AIM. Please check whether each statement below agrees with the article on the people of Big Trout Lake, answering yes or no and quoting the exact words of the article that decide it. (a) The trip downstream from Kitchenuhmaykoosib to Fort York took 5 days. (b) Most first nations in the Treaty 9 area won adhesion to the treaty within five years. (c) Ontario's 19th-century mining law required the consent of the people living on the land before subsoil claims were made.

──────── EXTRACT

Saturday, 20 October 2012

Defending territory: Kitchenuhmaykoosib Inninuwug, the people of the Big Trout Lake

Their land and waters are sacred, with all the interconnected circles of life they sustain For thousands of years, KI First Nation have lived in Kitchenuhmaykoosib (Big Trout Lake), headwaters of the Fawn River, where fish and wildlife abound. Still unspoiled by mining or clear-cutting, traditional life on the land has remained possible. From the 18th century on, they traded with Christianized Cree and HBC's Fort York (modern Churchill, MB), 5 days downstream on the Fawn and Severn (and three times that going upstream) – a feat repeated by a youth team in August of this year. See their photo album and video.  
photo courtesy

Crossing the big lake (18 mi wide, 36 mi long), running the many rapids and portaging requires great strength and skill. Deep grooves found in the armbone of an ancient ancestor, say archaeologists, are a sign of extremely strong arms from a lifetime of hard paddling.

Since Treaty 9 in 1905 the Ojibway-Cree of KI have struggled to defend their territory and treaty rights. It took 25 years for most first nations in the vast area to win adhesion to the treaty, although in 1910 the national government had already ceded the vast territories of “New Ontario” north of the Great Lakes to the province. Driven by gold and silver rushes and timber giveaways, it greatly enriched the Ontario government and its friends. KI, 600 miles north of Thunder Bay and still part of the Hudson Bay Company fur-trade empire, was not greatly affected. After 1950, however, national Indian Affairs provided health, welfare and residential schools at levels far inferior to those of the white population. KI has led in providing local police, air, radio and child welfare services, despite DIA underfunding. The impacts are show in a new film by Andrée Cazabon, Third World Canada, to be premiered this year.

Recent mining exploration in the James Bay lowlands ring of fire threatens the very foundation of KI's ancient way of life, the purity of the water, the integrity of land and forests, and wildlife. It is a story repeated all over the world as extractive industries push aside indigenous peoples in a wild race for scarce resources, driven wilder by financial speculation. The UN Declaration of the Rights of Indigenous Peoples (UNDRIP) requires “free prior and informed consent”, but is often ignored. In Ontario and many other jurisdictions, a 19th c. mining law allowed “free entry” – that is, subsoil claims could be made without the consent of the inhabitants of the land.

────────────────
──────── DATA EXCERPT

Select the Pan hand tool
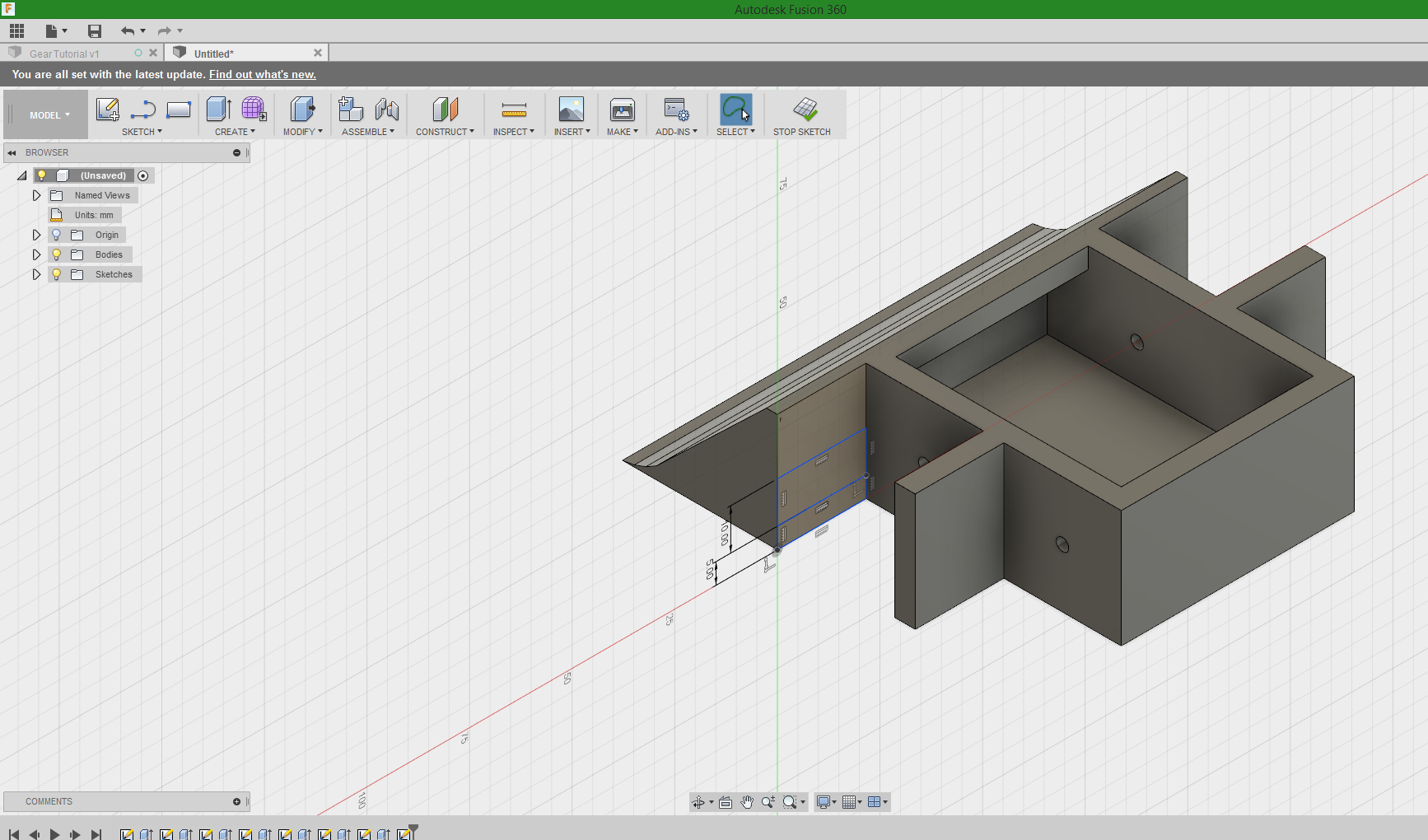Screen dimensions: 1428x840 tap(747, 802)

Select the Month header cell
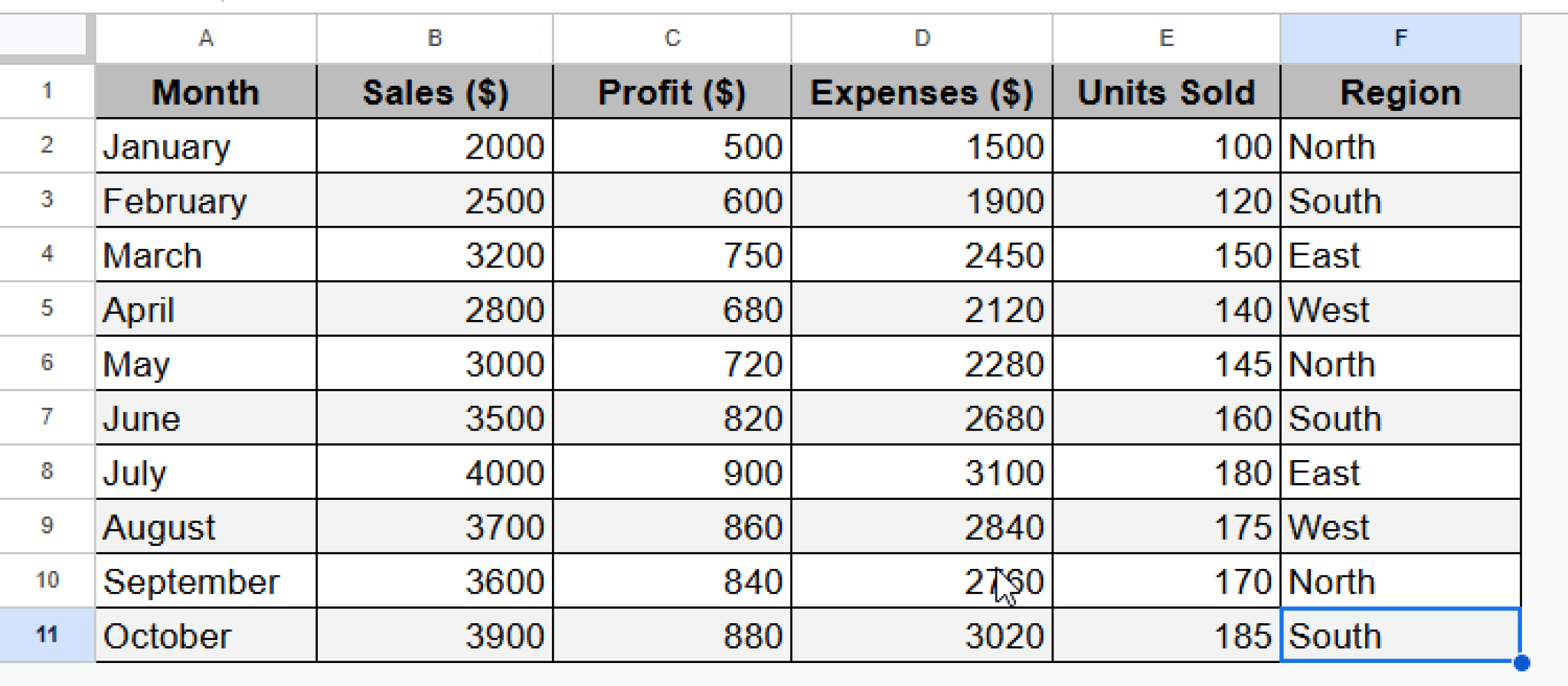coord(205,92)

────────────────

PROBLEM SOLUTION.
(a) Yes: "5 days downstream on the Fawn and Severn"
(b) No: "It took 25 years for most first nations in the vast area to win adhesion to the treaty"
(c) No: "subsoil claims could be made without the consent of the inhabitants of the land"